Work task => Write out word for word each line of the records, beginning at the first and stopping after the line with "Given: Click the Confirm your email link". Leave the pictures out.
════
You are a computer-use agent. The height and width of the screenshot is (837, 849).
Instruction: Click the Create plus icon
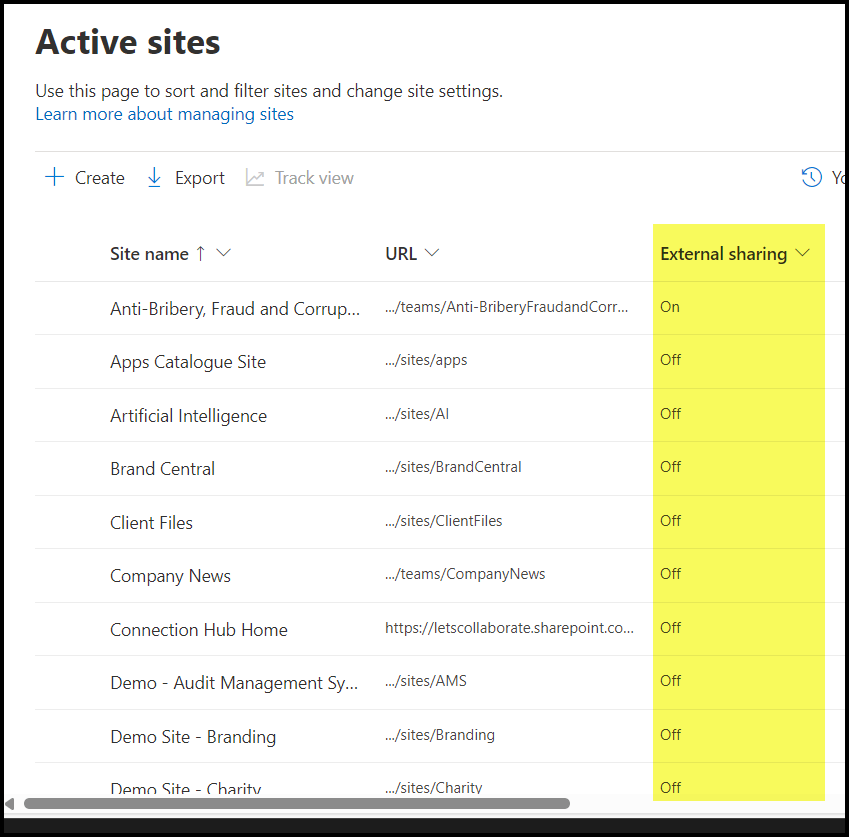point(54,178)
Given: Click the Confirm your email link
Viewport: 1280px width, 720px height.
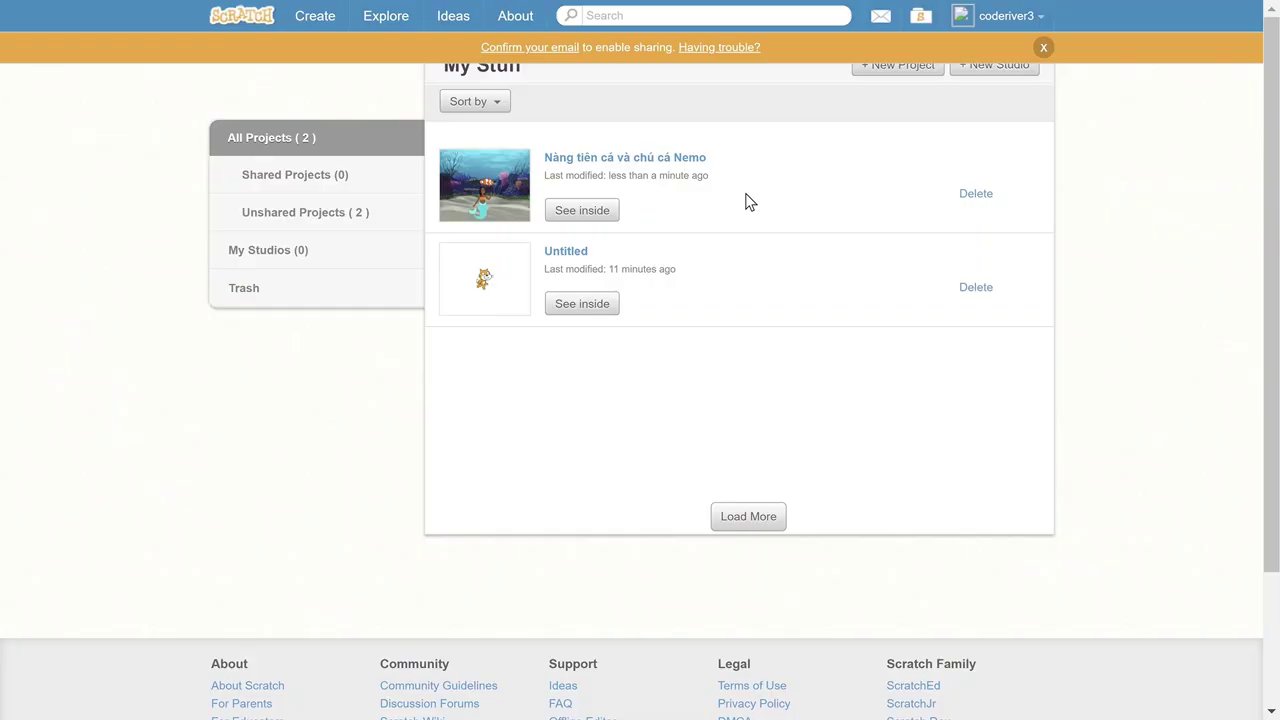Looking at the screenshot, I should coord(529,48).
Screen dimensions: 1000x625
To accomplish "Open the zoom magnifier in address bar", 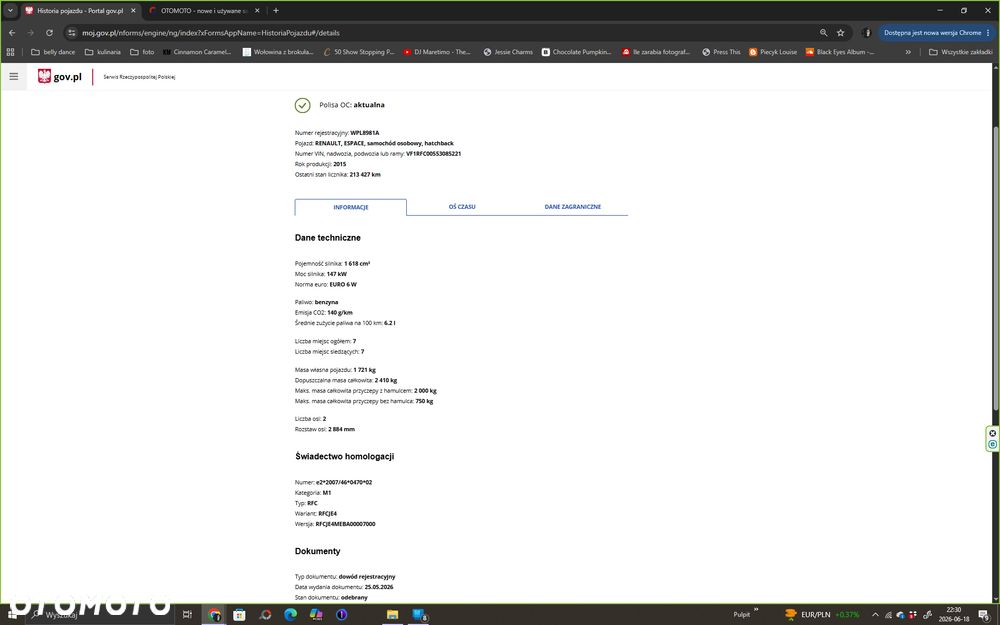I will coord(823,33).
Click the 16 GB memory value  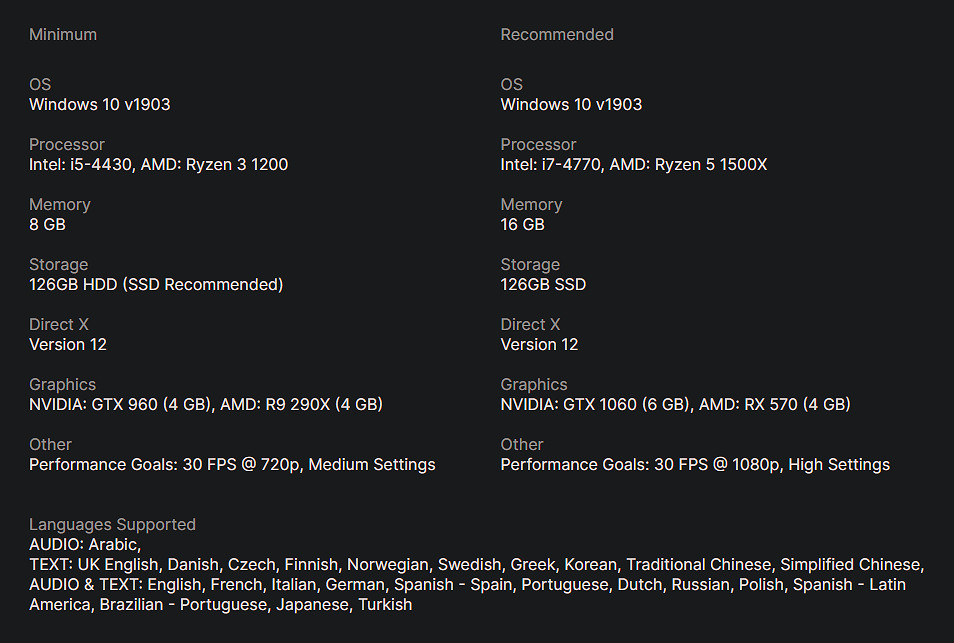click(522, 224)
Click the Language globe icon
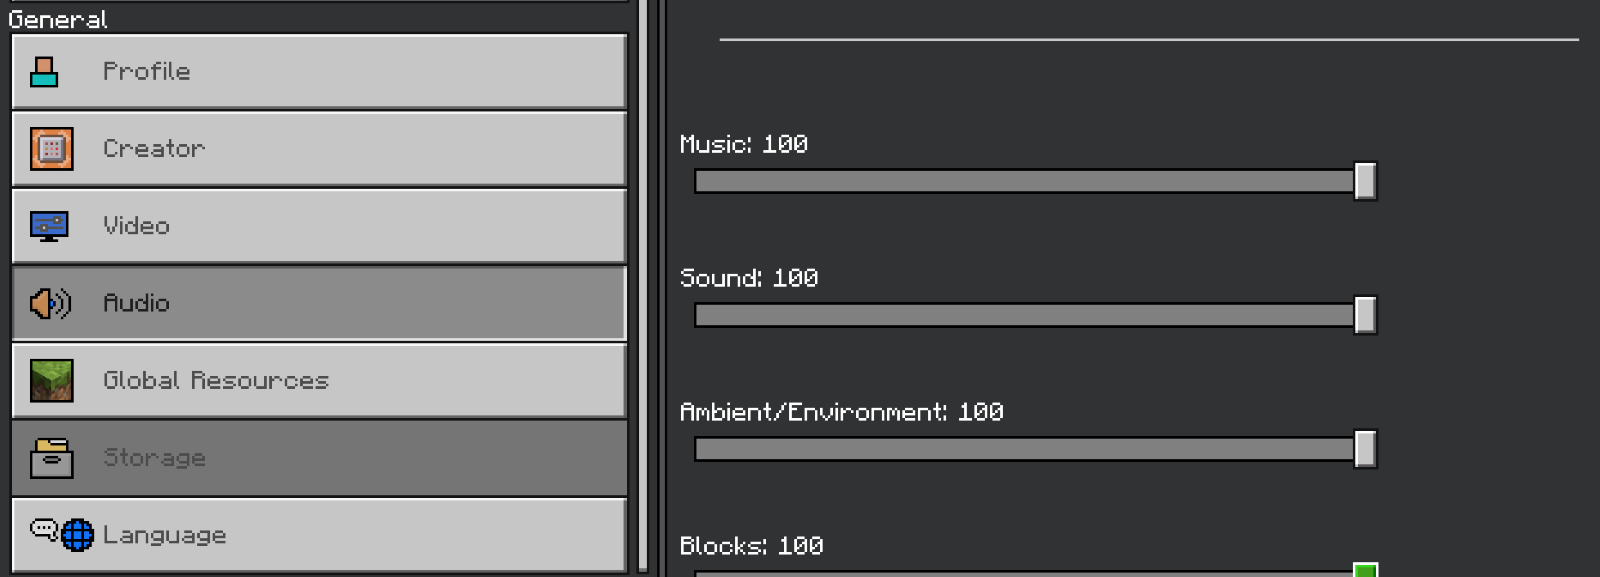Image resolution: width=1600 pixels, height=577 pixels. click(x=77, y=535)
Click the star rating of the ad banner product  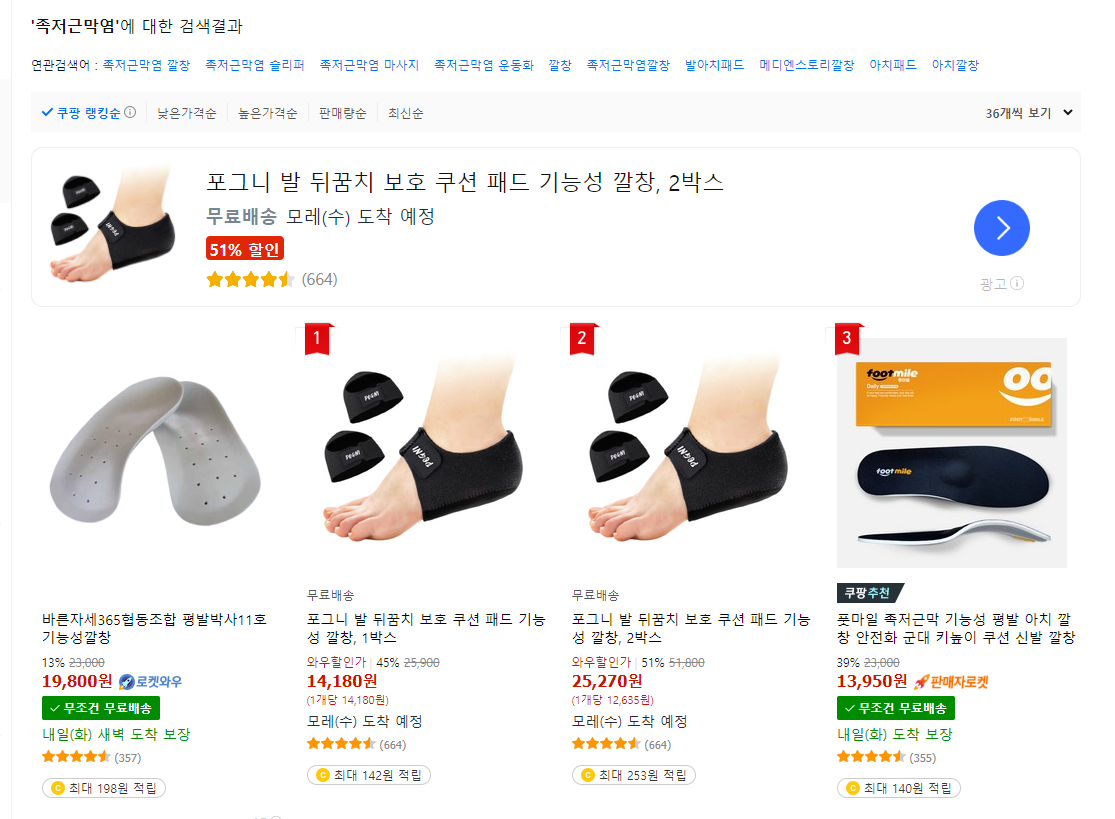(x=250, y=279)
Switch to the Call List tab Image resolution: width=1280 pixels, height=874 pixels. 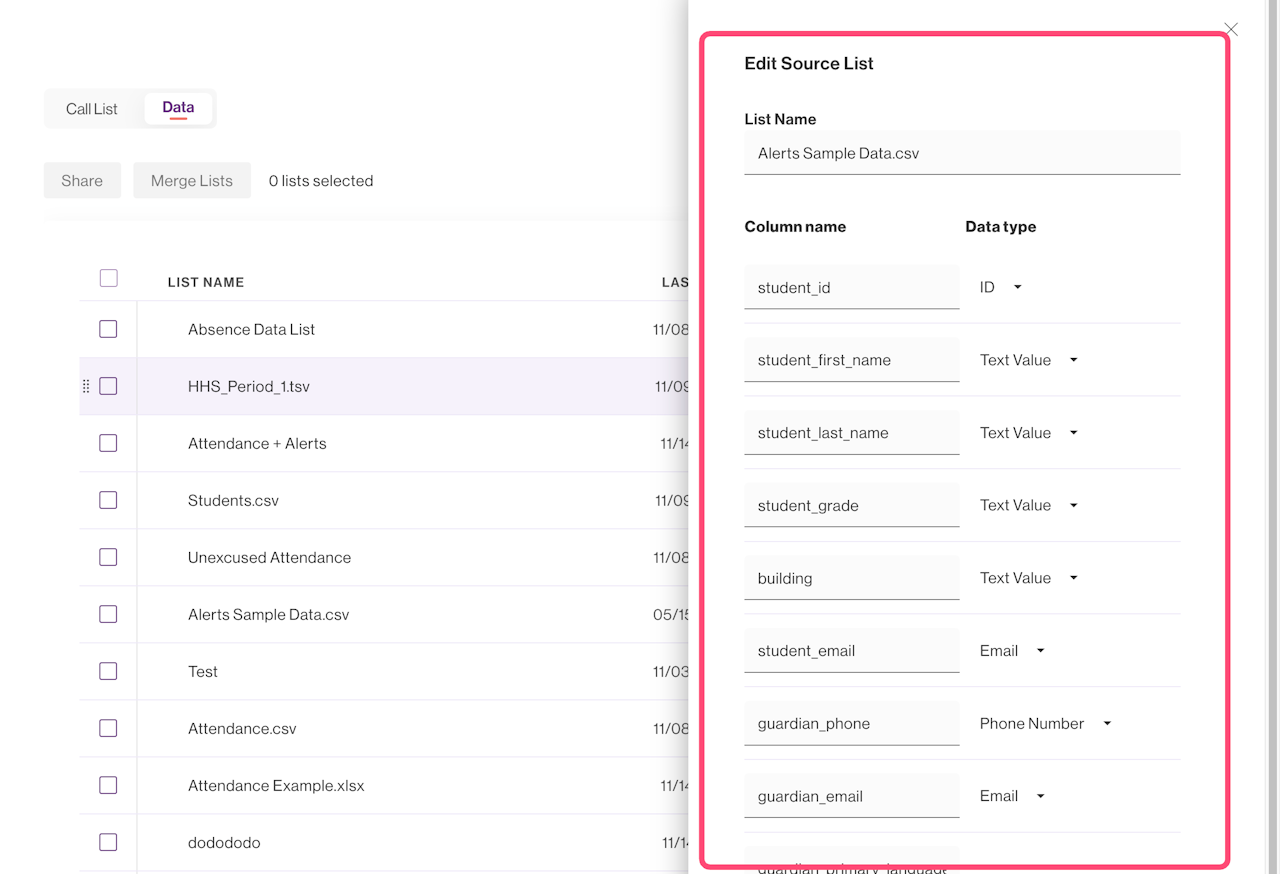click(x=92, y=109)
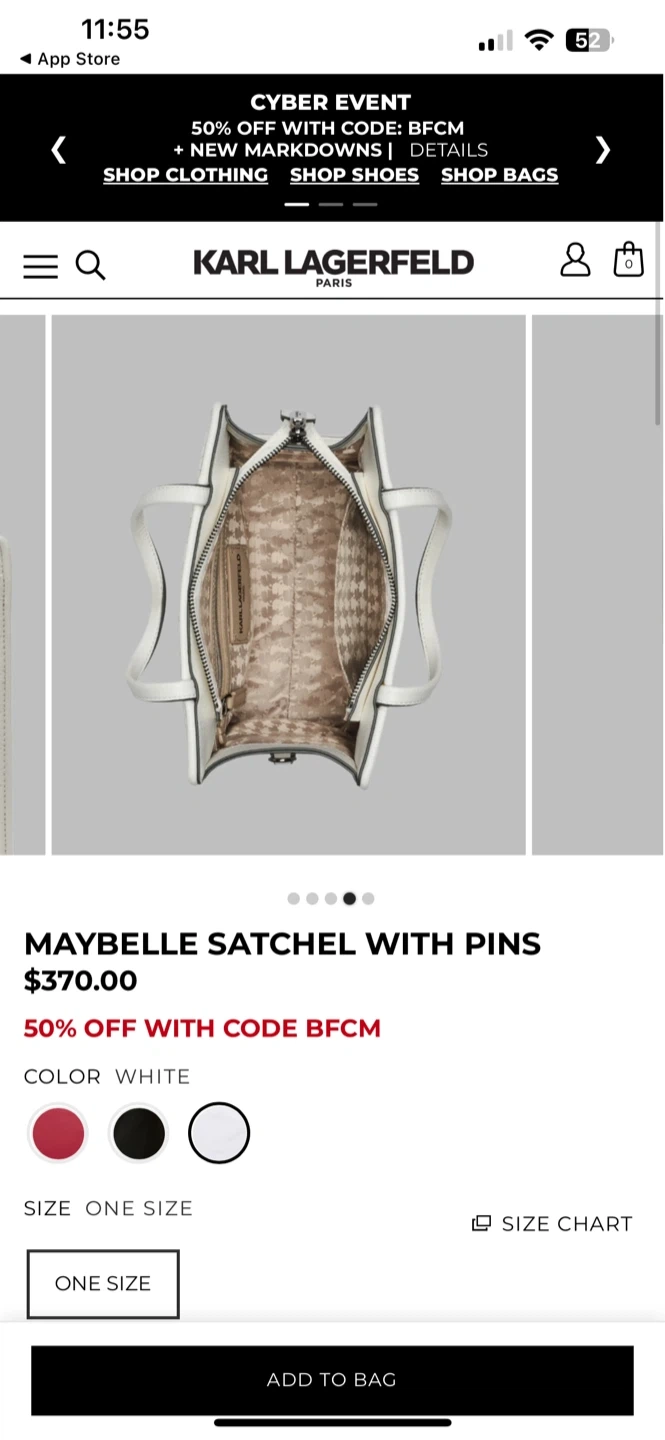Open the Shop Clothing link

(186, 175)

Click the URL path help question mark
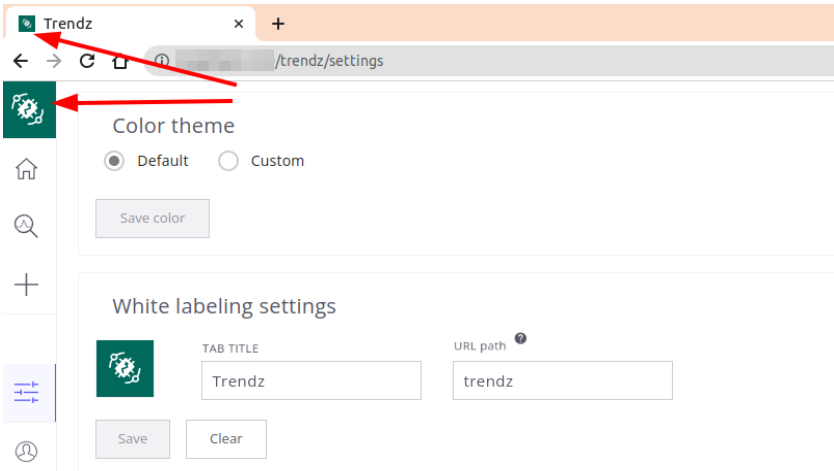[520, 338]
════
Response below =>
You are a computer-use agent. The height and width of the screenshot is (837, 849).
Instruction: Click the Create plus icon
point(54,178)
Given: Click the Confirm your email link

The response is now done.